- [Problem details]:
Among the lines of the material, copy those that hold the string "month".

- [Available data]:
Segment Open

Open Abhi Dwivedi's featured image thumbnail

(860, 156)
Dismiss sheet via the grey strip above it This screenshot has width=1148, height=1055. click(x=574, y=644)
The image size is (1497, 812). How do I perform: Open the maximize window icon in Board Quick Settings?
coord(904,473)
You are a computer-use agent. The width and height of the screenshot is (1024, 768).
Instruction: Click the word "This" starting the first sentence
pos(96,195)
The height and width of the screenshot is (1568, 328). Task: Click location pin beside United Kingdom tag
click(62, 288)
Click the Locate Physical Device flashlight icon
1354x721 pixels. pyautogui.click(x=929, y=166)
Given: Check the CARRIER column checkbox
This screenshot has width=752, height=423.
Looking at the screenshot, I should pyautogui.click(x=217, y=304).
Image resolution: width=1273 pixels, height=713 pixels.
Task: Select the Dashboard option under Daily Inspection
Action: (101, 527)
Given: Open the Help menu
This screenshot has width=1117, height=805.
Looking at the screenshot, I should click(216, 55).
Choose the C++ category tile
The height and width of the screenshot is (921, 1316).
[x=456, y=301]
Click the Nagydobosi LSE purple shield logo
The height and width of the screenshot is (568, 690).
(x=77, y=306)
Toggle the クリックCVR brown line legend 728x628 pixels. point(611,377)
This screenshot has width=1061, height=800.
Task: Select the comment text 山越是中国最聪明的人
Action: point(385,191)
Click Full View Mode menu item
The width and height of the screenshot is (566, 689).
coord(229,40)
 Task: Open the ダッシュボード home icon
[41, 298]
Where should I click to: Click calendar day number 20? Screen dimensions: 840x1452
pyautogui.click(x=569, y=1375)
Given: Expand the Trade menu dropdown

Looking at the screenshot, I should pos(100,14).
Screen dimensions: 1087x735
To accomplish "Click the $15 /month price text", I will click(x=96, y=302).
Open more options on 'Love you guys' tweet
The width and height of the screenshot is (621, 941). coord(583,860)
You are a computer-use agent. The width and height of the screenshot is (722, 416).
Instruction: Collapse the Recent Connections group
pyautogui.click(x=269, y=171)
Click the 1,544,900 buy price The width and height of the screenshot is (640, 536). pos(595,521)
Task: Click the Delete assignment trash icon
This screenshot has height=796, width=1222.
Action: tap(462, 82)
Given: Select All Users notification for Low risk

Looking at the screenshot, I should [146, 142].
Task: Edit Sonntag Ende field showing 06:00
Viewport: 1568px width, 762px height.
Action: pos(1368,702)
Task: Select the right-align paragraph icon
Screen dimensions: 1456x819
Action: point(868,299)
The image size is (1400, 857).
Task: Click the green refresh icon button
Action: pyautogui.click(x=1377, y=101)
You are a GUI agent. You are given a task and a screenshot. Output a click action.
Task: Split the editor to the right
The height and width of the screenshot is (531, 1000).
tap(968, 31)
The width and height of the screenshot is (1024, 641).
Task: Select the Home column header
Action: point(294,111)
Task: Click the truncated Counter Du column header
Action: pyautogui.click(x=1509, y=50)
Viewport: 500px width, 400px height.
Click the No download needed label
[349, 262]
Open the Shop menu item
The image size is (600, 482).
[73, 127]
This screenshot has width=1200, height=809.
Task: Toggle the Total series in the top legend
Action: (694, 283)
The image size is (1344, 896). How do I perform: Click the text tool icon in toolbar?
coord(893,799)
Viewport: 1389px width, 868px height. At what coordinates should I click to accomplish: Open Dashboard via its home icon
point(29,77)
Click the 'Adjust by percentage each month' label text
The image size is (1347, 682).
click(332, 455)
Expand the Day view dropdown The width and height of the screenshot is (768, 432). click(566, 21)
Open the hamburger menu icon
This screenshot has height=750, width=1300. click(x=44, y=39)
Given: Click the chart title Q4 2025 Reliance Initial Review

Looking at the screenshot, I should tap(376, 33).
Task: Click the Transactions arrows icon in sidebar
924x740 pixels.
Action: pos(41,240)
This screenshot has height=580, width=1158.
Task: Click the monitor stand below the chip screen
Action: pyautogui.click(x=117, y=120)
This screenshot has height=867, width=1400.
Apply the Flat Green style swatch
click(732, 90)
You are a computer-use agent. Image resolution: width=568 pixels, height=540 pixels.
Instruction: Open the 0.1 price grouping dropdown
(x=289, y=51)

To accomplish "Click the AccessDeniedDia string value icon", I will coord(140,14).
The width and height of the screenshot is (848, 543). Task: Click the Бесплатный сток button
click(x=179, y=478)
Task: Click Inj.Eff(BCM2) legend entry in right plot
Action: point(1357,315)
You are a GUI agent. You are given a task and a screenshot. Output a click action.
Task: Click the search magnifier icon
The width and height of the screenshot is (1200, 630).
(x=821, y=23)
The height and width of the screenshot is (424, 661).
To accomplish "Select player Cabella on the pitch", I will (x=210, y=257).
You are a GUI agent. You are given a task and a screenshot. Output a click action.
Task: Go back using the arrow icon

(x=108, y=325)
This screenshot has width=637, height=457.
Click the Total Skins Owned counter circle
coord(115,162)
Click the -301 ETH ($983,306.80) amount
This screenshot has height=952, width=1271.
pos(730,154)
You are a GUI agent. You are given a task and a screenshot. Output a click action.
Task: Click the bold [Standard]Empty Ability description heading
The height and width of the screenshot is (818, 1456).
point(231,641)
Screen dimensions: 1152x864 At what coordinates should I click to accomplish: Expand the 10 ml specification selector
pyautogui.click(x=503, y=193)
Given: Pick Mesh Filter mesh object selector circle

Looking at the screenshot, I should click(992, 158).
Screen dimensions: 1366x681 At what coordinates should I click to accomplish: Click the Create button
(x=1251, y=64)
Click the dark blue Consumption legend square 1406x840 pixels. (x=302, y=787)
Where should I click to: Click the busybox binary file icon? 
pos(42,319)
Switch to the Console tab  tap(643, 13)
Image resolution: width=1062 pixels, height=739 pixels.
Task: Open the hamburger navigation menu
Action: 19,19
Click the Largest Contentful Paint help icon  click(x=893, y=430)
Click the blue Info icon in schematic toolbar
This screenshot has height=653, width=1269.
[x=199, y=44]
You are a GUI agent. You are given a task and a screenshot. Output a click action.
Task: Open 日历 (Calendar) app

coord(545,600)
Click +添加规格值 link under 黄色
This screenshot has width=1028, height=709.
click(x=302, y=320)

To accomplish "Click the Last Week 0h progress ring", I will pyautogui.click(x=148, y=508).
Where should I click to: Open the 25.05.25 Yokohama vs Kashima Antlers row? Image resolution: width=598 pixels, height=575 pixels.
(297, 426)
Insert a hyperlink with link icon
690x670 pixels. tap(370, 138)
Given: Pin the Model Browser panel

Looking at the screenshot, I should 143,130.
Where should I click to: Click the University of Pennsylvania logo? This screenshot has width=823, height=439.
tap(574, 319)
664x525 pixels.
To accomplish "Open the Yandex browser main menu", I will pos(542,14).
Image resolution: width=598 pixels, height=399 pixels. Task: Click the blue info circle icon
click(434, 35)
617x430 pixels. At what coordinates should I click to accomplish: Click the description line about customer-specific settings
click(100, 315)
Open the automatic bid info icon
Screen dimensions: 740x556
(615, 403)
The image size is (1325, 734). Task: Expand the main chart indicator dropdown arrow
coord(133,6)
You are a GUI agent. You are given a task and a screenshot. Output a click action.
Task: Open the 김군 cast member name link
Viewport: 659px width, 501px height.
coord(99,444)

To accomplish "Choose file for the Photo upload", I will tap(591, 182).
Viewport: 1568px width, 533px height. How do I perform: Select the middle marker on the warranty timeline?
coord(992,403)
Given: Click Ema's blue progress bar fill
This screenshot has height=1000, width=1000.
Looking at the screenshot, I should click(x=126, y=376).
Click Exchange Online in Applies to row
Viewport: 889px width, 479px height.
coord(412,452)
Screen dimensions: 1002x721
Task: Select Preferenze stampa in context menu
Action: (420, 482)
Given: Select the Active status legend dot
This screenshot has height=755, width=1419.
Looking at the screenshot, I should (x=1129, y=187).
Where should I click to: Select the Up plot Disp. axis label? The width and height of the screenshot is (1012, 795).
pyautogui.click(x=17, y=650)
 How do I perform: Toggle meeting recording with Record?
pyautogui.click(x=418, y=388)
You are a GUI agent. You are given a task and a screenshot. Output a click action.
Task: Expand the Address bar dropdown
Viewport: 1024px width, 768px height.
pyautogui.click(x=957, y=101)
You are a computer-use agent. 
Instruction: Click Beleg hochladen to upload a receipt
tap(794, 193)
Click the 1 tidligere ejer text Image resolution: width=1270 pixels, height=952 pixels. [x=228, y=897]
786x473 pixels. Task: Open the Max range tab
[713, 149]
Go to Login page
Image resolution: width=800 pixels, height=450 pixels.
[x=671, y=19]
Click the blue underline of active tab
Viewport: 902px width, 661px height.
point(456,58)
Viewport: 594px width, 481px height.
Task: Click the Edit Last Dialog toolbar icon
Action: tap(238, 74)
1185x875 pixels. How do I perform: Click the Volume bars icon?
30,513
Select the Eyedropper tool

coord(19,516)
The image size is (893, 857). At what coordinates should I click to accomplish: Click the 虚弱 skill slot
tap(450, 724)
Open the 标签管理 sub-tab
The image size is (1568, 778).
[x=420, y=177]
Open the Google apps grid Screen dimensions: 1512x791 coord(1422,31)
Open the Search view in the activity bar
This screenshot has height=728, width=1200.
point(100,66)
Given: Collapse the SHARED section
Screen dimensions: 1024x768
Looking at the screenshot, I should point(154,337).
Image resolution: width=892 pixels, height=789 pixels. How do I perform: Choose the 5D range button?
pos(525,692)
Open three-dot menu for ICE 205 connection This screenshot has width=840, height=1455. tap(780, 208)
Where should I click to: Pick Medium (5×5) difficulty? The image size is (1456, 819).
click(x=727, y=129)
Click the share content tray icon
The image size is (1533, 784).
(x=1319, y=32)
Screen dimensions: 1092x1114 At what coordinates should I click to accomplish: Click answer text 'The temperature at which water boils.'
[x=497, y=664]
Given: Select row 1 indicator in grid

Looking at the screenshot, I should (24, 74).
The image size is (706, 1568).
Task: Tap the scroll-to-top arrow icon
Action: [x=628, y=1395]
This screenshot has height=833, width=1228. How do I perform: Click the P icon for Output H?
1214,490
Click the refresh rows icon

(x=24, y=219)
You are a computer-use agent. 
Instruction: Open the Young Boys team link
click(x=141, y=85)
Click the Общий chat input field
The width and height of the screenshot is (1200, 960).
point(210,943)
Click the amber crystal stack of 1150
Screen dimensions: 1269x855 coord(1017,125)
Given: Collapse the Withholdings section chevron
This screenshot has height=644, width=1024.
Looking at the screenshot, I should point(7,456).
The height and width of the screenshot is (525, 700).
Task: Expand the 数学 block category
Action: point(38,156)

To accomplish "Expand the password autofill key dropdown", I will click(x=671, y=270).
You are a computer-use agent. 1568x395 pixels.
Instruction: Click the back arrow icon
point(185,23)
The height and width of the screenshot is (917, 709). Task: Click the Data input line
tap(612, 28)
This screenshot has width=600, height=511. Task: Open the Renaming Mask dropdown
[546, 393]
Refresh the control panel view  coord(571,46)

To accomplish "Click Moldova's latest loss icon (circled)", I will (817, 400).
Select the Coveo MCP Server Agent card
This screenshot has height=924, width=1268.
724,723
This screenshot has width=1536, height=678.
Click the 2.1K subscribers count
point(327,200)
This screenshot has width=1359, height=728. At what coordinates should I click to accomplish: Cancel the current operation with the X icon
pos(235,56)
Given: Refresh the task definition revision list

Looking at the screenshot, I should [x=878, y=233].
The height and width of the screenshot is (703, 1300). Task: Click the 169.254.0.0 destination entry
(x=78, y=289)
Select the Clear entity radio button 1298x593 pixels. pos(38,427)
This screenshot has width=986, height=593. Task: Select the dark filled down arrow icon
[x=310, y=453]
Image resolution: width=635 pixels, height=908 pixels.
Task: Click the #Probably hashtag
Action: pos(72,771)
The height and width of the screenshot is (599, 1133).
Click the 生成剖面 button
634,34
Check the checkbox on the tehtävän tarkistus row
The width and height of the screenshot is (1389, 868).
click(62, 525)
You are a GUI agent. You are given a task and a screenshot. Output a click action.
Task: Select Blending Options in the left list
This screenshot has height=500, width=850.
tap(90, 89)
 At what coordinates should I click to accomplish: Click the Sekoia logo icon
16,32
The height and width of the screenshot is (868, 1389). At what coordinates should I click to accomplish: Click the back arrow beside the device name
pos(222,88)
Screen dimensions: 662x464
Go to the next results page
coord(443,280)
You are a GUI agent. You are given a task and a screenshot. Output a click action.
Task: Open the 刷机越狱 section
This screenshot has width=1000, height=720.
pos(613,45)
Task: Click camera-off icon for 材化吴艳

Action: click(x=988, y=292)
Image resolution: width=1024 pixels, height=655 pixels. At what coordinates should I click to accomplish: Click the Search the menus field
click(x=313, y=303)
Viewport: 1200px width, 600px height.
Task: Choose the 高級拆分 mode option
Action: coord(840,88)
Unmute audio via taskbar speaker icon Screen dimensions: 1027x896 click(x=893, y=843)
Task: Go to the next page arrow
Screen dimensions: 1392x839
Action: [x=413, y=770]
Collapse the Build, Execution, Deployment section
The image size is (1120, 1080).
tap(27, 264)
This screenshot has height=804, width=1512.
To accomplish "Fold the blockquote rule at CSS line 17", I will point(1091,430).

Segment Closed

- [Answer for this exercise]:
To accomplish "Click the $15 /month price text", I will click(x=96, y=302).
Click the 'Adjust by percentage each month' label text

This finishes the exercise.